(EXERCISE)
Could you update the lines from the one containing "I want to click" down through the last line, swapping "screenshot" for "image" and keeping everything else as is? Give back only those lines, without the pictures.
PROVIDED ENTRIES section start
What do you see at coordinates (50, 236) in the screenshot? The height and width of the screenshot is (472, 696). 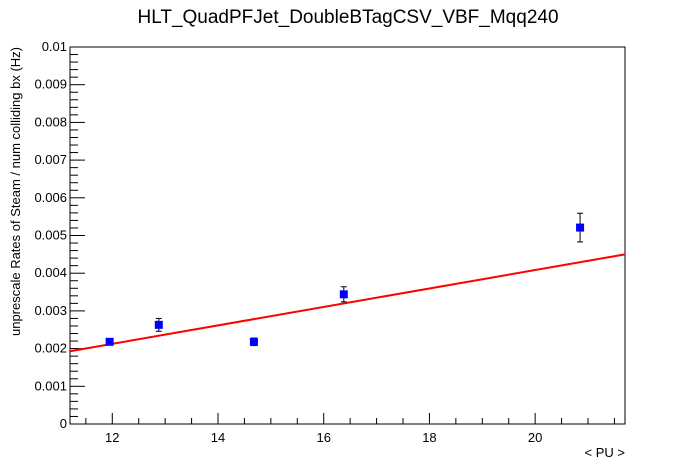 I see `y-tick-label: 0.005` at bounding box center [50, 236].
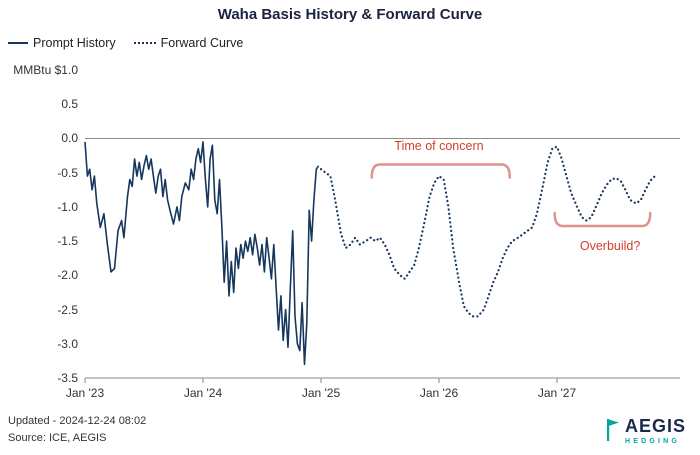  Describe the element at coordinates (70, 104) in the screenshot. I see `y-axis-label: 0.5` at that location.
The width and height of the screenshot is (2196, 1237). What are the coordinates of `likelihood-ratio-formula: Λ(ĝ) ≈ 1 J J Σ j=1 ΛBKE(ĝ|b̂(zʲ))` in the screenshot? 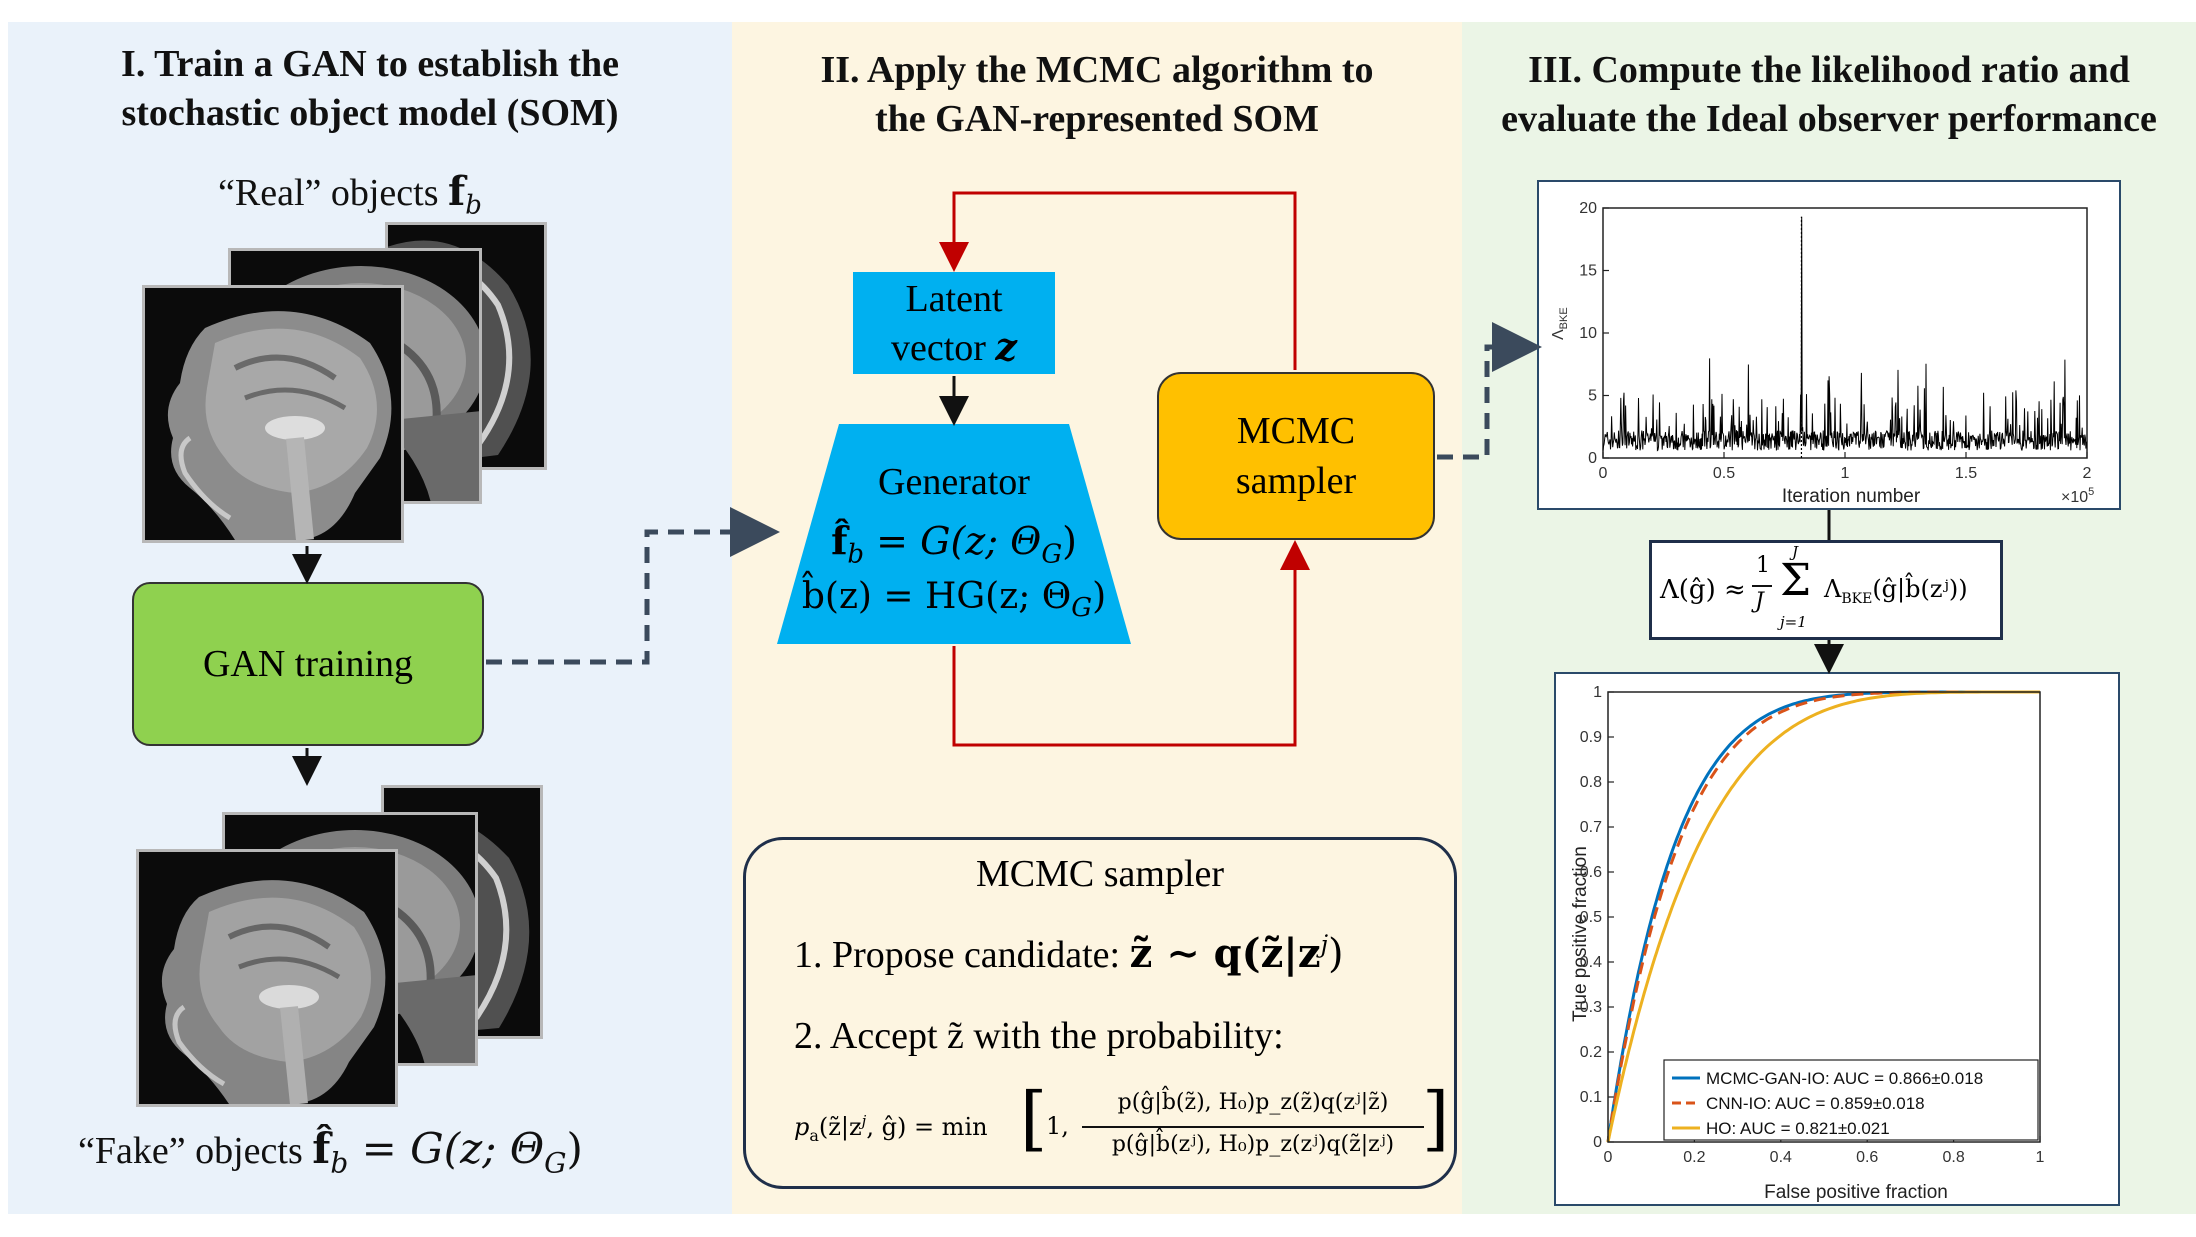 It's located at (1826, 590).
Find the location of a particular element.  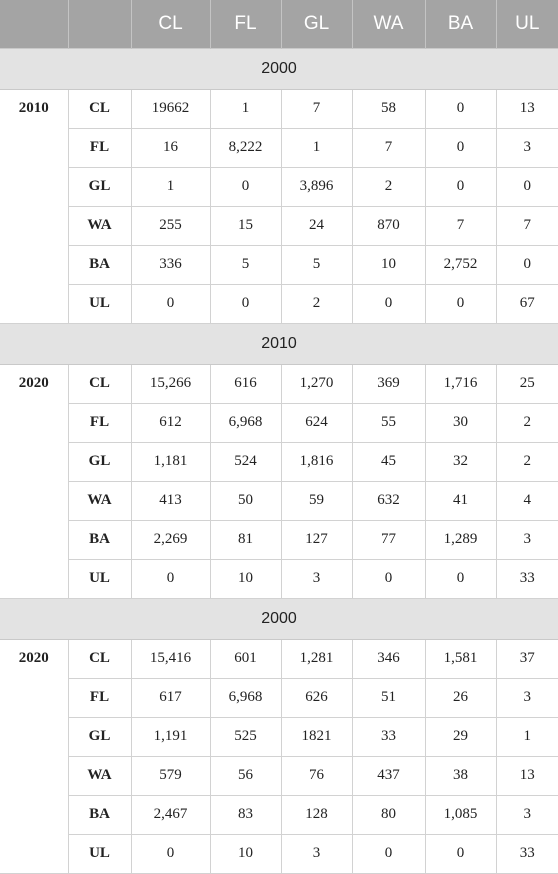

table-row: BA 336 5 5 10 2,752 0 is located at coordinates (279, 264).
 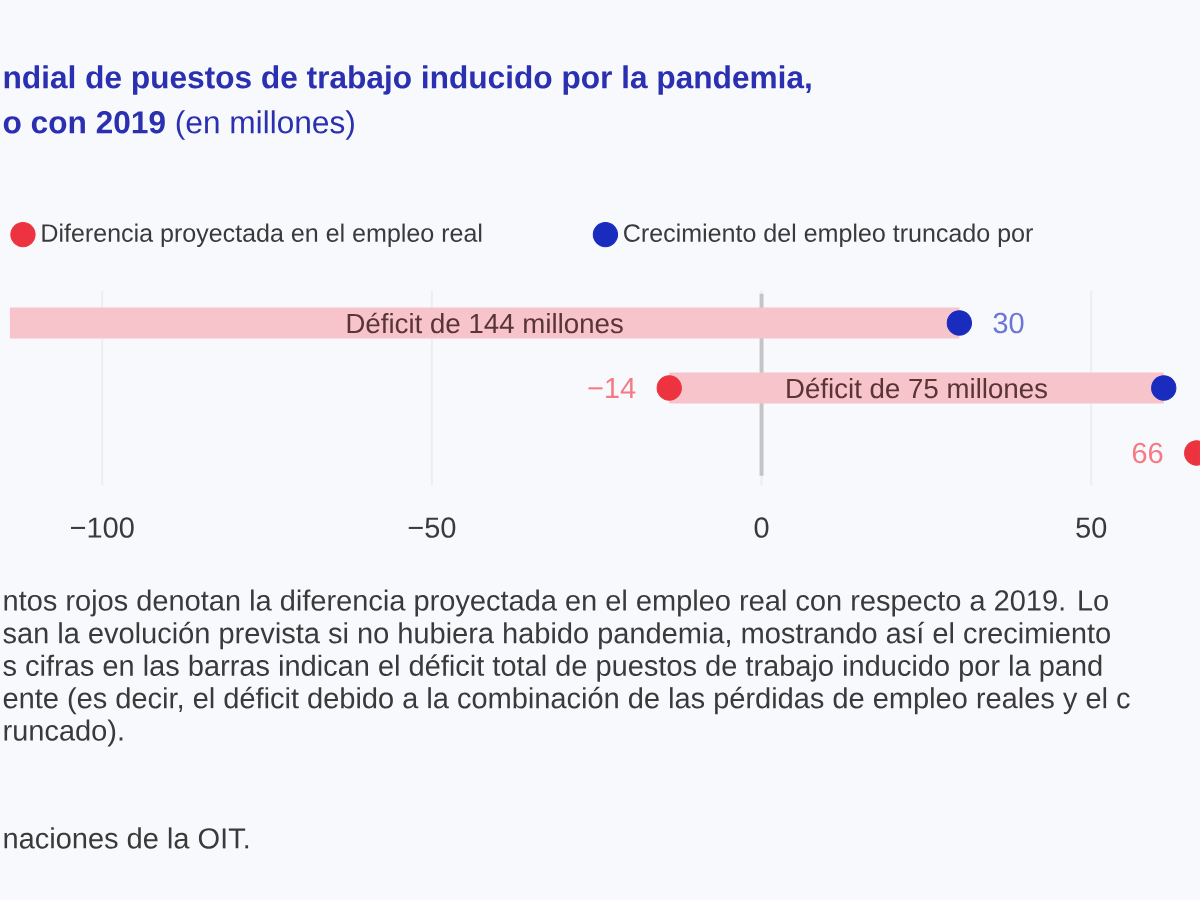 I want to click on data-label: Déficit de 144 millones, so click(x=485, y=323).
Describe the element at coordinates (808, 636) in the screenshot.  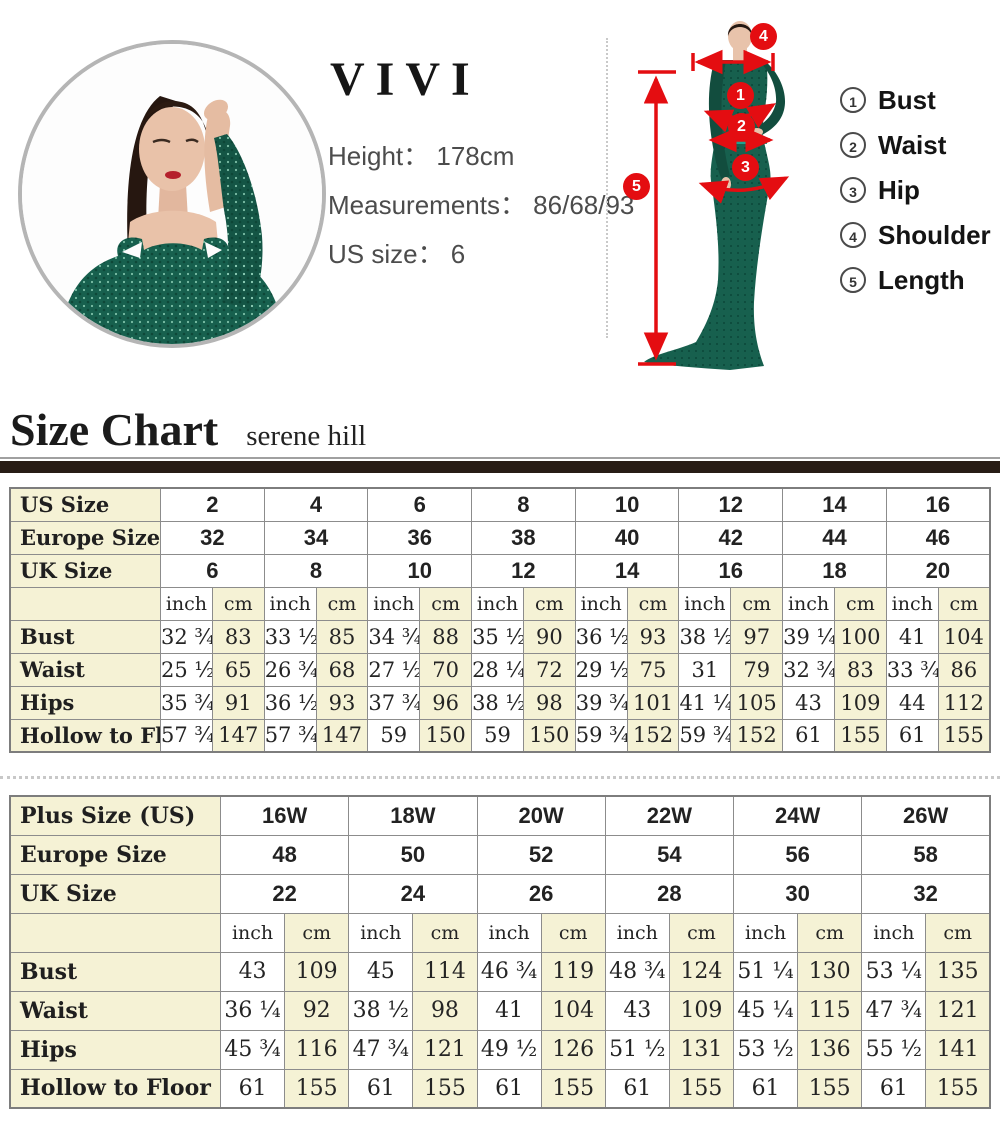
PROVIDED ENTRIES section end
(TASK RESPONSE)
  I want to click on data-label: Déficit de 144 millones, so click(x=485, y=323).
Describe the element at coordinates (808, 636) in the image.  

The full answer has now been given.